[What this task involves]:
Copy all records verbatim.

[Data to process]:

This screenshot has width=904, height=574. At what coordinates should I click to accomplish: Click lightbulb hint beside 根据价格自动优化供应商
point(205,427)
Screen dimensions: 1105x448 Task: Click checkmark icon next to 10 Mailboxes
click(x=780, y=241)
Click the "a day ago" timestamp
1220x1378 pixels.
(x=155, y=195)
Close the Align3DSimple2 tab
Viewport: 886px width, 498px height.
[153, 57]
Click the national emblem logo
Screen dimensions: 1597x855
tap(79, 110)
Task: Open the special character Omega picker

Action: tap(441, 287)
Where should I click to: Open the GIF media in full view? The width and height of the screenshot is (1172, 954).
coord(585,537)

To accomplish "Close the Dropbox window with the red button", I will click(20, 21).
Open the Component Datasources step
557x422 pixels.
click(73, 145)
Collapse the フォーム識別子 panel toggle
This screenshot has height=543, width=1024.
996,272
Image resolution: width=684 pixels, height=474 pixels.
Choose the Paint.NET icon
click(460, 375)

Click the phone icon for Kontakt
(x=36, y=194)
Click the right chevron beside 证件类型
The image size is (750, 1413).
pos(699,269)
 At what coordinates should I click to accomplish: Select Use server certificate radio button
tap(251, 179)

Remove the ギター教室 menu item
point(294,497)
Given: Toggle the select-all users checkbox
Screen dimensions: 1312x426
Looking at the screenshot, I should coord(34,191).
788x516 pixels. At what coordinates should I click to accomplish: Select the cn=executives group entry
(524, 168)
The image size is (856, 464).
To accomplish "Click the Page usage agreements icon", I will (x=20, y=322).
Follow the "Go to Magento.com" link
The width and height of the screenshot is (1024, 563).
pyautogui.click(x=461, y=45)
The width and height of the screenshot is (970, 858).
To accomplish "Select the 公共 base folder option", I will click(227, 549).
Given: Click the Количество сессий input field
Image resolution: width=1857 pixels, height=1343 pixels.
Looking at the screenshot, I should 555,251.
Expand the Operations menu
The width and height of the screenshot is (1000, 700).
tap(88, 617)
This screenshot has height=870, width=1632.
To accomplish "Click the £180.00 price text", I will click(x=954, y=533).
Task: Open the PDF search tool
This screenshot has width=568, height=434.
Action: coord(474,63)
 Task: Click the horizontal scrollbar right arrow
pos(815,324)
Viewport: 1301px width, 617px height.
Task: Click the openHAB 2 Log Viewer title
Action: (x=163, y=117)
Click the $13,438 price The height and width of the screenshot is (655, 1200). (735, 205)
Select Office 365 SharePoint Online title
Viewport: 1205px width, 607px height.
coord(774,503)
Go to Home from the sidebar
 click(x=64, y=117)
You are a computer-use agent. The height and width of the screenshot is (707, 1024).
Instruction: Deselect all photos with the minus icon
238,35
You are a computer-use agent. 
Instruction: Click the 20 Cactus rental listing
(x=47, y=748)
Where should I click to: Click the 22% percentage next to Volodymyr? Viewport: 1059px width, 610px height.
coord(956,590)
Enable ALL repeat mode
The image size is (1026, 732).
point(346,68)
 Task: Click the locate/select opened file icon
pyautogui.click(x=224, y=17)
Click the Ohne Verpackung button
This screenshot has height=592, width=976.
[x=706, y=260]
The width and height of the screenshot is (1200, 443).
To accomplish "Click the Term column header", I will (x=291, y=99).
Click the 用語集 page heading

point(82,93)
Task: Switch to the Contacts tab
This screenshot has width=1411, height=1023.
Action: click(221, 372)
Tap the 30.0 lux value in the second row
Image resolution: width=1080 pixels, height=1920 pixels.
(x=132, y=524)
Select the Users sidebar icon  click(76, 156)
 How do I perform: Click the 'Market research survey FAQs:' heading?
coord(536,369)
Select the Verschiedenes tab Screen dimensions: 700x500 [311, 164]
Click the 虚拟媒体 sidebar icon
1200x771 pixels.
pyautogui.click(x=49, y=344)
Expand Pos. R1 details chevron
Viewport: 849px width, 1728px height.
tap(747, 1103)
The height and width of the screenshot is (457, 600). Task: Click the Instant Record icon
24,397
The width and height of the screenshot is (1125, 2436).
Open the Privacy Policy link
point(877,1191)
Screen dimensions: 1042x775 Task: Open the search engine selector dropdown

[Response for this exercise]:
This screenshot has width=904, height=574. At what coordinates should I click to accomplish: Click lightbulb hint beside 根据价格自动优化供应商
point(205,427)
Screen dimensions: 1105x448 Task: Click checkmark icon next to 10 Mailboxes
click(x=780, y=241)
Click the "a day ago" timestamp
1220x1378 pixels.
(x=155, y=195)
Close the Align3DSimple2 tab
Viewport: 886px width, 498px height.
[153, 57]
Click the national emblem logo
Screen dimensions: 1597x855
tap(79, 110)
Task: Open the special character Omega picker

Action: tap(441, 287)
Where should I click to: Open the GIF media in full view? The width and height of the screenshot is (1172, 954).
coord(585,537)

To accomplish "Close the Dropbox window with the red button", I will click(20, 21).
Open the Component Datasources step
557x422 pixels.
click(73, 145)
Collapse the フォーム識別子 panel toggle
This screenshot has height=543, width=1024.
996,272
Image resolution: width=684 pixels, height=474 pixels.
Choose the Paint.NET icon
click(460, 375)

Click the phone icon for Kontakt
(x=36, y=194)
Click the right chevron beside 证件类型
The image size is (750, 1413).
pos(699,269)
 At what coordinates should I click to accomplish: Select Use server certificate radio button
tap(251, 179)

Remove the ギター教室 menu item
point(294,497)
Given: Toggle the select-all users checkbox
Screen dimensions: 1312x426
Looking at the screenshot, I should coord(34,191).
788x516 pixels. At what coordinates should I click to accomplish: Select the cn=executives group entry
(524, 168)
The image size is (856, 464).
To accomplish "Click the Page usage agreements icon", I will (x=20, y=322).
Follow the "Go to Magento.com" link
The width and height of the screenshot is (1024, 563).
pyautogui.click(x=461, y=45)
The width and height of the screenshot is (970, 858).
To accomplish "Select the 公共 base folder option", I will click(227, 549).
Given: Click the Количество сессий input field
Image resolution: width=1857 pixels, height=1343 pixels.
Looking at the screenshot, I should 555,251.
Expand the Operations menu
The width and height of the screenshot is (1000, 700).
tap(88, 617)
This screenshot has height=870, width=1632.
To accomplish "Click the £180.00 price text", I will click(x=954, y=533).
Task: Open the PDF search tool
This screenshot has width=568, height=434.
Action: coord(474,63)
 Task: Click the horizontal scrollbar right arrow
pos(815,324)
Viewport: 1301px width, 617px height.
Task: Click the openHAB 2 Log Viewer title
Action: (x=163, y=117)
Click the $13,438 price The height and width of the screenshot is (655, 1200). (735, 205)
Select Office 365 SharePoint Online title
Viewport: 1205px width, 607px height.
coord(774,503)
Go to Home from the sidebar
 click(x=64, y=117)
You are a computer-use agent. The height and width of the screenshot is (707, 1024).
Instruction: Deselect all photos with the minus icon
238,35
You are a computer-use agent. 
Instruction: Click the 20 Cactus rental listing
(x=47, y=748)
Where should I click to: Click the 22% percentage next to Volodymyr? Viewport: 1059px width, 610px height.
coord(956,590)
Enable ALL repeat mode
The image size is (1026, 732).
point(346,68)
 Task: Click the locate/select opened file icon
pyautogui.click(x=224, y=17)
Click the Ohne Verpackung button
This screenshot has height=592, width=976.
[x=706, y=260]
The width and height of the screenshot is (1200, 443).
To accomplish "Click the Term column header", I will (x=291, y=99).
Click the 用語集 page heading

point(82,93)
Task: Switch to the Contacts tab
This screenshot has width=1411, height=1023.
Action: click(221, 372)
Tap the 30.0 lux value in the second row
Image resolution: width=1080 pixels, height=1920 pixels.
(x=132, y=524)
Select the Users sidebar icon  click(76, 156)
 How do I perform: Click the 'Market research survey FAQs:' heading?
coord(536,369)
Select the Verschiedenes tab Screen dimensions: 700x500 [311, 164]
Click the 虚拟媒体 sidebar icon
1200x771 pixels.
pyautogui.click(x=49, y=344)
Expand Pos. R1 details chevron
Viewport: 849px width, 1728px height.
tap(747, 1103)
The height and width of the screenshot is (457, 600). Task: Click the Instant Record icon
24,397
The width and height of the screenshot is (1125, 2436).
Open the Privacy Policy link
point(877,1191)
Screen dimensions: 1042x775 Task: Open the search engine selector dropdown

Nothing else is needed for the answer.